なお、要約により、以下の章立ては「民吉物語」とは違っていますので、ご注意ください。
① 江戸時代後期の瀬戸
昔から陶器のまちとして栄えてきた瀬戸だったが、九州の有田で磁器の生産がはじまると、愛媛県(砥部焼)、京都(清水焼)、石川県(九谷焼)にも磁器が広がり、瀬戸焼の需要は以前ほどではなくなっていた。
② 民吉生誕、生まれる
そんな中、瀬戸の窯元・大松窯の吉左衛門の家に、安永元年(1772)、民吉が次男として誕生。
③ 吉左衛門・民吉の父子は、熱田へ
瀬戸では長男だけが窯を継ぐ決まりだったため長男が窯を継ぐと、享和元年(1801)、吉左衛門は民吉の家族とともに、瀬戸を出て名古屋の熱田に行き、新田開発に取り組んだ。
④ 南京焼(磁器)との出会い
新田開発の様子を見回っていた尾張藩熱田奉行の津金文左衛門は、なれない手つきで農作業をする民吉家族に気づいた。
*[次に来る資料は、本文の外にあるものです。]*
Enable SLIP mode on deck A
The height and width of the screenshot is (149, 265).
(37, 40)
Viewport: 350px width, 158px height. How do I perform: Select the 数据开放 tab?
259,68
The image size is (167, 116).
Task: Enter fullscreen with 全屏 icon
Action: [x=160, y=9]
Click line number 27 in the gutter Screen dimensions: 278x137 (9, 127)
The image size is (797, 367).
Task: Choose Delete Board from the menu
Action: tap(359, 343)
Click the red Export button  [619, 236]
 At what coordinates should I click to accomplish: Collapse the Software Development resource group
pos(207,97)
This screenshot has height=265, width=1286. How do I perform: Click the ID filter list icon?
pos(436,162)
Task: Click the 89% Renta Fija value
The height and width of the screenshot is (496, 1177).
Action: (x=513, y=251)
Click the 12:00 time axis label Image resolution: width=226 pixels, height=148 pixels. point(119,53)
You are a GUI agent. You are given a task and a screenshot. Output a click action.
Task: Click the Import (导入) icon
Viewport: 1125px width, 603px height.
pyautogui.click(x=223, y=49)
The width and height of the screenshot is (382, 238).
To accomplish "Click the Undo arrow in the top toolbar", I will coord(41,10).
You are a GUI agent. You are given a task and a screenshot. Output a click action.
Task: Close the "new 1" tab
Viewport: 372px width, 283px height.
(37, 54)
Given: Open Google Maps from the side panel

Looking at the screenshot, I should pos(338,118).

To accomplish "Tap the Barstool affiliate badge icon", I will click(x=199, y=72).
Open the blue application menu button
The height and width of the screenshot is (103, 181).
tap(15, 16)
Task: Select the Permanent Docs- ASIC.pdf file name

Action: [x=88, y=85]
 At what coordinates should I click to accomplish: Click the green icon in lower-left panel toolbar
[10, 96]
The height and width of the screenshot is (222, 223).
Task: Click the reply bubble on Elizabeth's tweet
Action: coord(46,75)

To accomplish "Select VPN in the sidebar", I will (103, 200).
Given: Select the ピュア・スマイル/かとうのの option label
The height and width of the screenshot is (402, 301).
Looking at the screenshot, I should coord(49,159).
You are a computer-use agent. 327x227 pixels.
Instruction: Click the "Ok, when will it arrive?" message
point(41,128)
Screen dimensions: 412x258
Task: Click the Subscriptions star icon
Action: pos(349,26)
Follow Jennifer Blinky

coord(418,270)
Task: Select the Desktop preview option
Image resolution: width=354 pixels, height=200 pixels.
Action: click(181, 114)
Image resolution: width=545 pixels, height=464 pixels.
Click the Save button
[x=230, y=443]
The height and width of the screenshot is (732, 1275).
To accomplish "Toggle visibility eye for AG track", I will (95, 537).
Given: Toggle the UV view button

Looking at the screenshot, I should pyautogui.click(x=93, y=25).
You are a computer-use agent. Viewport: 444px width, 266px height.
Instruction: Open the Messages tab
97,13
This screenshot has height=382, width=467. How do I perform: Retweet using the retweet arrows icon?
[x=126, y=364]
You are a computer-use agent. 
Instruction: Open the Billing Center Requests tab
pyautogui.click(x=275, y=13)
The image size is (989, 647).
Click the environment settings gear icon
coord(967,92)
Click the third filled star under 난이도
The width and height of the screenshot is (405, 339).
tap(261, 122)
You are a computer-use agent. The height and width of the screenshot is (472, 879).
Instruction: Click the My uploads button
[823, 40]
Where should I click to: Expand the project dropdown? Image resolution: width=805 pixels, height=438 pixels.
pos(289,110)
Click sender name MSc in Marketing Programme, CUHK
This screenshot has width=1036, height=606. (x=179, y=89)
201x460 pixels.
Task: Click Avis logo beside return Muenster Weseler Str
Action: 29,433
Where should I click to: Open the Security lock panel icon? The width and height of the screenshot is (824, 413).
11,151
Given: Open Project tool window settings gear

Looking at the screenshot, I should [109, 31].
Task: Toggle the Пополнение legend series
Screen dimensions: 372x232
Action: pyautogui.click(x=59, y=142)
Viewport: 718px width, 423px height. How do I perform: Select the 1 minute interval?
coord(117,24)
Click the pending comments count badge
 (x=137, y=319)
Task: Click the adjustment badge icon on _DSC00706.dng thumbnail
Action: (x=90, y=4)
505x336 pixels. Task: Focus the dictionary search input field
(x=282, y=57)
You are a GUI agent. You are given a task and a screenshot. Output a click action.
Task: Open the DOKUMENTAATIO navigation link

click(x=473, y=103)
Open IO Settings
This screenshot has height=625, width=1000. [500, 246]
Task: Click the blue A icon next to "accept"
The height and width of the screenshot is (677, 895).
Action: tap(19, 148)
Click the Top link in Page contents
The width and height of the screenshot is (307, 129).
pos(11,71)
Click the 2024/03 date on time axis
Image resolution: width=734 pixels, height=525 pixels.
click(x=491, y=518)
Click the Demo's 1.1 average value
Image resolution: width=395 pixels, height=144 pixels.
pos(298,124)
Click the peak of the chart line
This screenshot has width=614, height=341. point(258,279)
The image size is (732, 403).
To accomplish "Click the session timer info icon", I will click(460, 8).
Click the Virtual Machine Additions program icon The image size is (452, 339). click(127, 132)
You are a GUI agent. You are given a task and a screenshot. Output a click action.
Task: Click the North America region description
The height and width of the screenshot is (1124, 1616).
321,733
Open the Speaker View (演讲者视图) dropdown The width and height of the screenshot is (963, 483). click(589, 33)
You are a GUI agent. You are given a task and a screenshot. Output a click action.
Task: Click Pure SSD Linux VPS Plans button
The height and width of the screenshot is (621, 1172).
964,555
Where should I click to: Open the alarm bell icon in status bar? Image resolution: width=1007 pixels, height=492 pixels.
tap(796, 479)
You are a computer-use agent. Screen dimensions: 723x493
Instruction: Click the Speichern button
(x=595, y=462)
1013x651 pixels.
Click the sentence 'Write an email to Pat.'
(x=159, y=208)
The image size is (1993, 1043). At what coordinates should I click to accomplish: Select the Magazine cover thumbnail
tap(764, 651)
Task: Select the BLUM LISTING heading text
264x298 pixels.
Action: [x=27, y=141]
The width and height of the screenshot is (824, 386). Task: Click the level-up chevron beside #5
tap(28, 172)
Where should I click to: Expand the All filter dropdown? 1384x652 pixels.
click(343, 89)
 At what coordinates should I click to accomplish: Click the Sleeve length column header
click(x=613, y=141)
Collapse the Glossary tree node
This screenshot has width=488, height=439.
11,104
民吉一家が瀬戸出身で陶器づくりをしていたと知った文左衛門は、南京焼(磁器のこと)について書かれた中国の本を持っていたことから、民吉たちにつくり方を研究させることにした。
⑤ 南京焼は完成したが
民吉は、南京焼を研究していた文左衛門のもとで、父の吉左衛門と試作を重ね、ついに南京焼が完成。しかし、民吉たちの南京焼は有田焼に及ぶ品質ではなかった。
⑥ 瀬戸の未来を託されて
磁器の技法を学ぶため民吉は、瀬戸村の庄屋・加藤唐左衛門や文左衛門の息子・庄七らの支援を受けて、本場・九州へ行くことになった。菱野村(今の瀬戸市新田町)出身で、子どものころ瀬戸の窯元で働いていたこともある天中和尚が、肥後の国・天草(今の熊本県天草市)の東向寺にいることがわかり、民吉は文化元年(1804)2月22日、九州へ出発した。
⑦ 九州に到着した民吉は、天草で修業
天草の天中和尚を訪ねた民吉は、3月27日、和尚の紹介により、天草の磁器・高浜焼の窯元上田源作のもとで働くことになった。民吉は、瀬戸村の出身だと正直に身分を明かし、修業させてもらった。
⑧ 民吉は、肥前・佐々皿山の福本仁左衛門の窯で修業
働くうち、「肥前の有田焼を学びたい」と強く思うようになった民吉は、修業先をあちこち探し、有田焼の地に近い、肥前の国・佐々皿山(今の長崎県佐々町)の福本仁左衛門の窯に行き着き、文化元年(1804)12月28日から修業が始まった。
⑨ 民吉は福本仁左衛門の信頼を得て、磁器製法をマスター
民吉の情熱やまじめな人柄と働きぶり、その腕前に、当主の仁左衛門は大いに感心し、佐々皿山の窯を継がせたいと考えた。ある日、仁左衛門は民吉に窯を任せて、2カ月間伊勢参りの旅に出かけた。留守を任された民吉は、磁器製法を職人たちからより詳しく教わり、2カ月ですべての技術をマスターした。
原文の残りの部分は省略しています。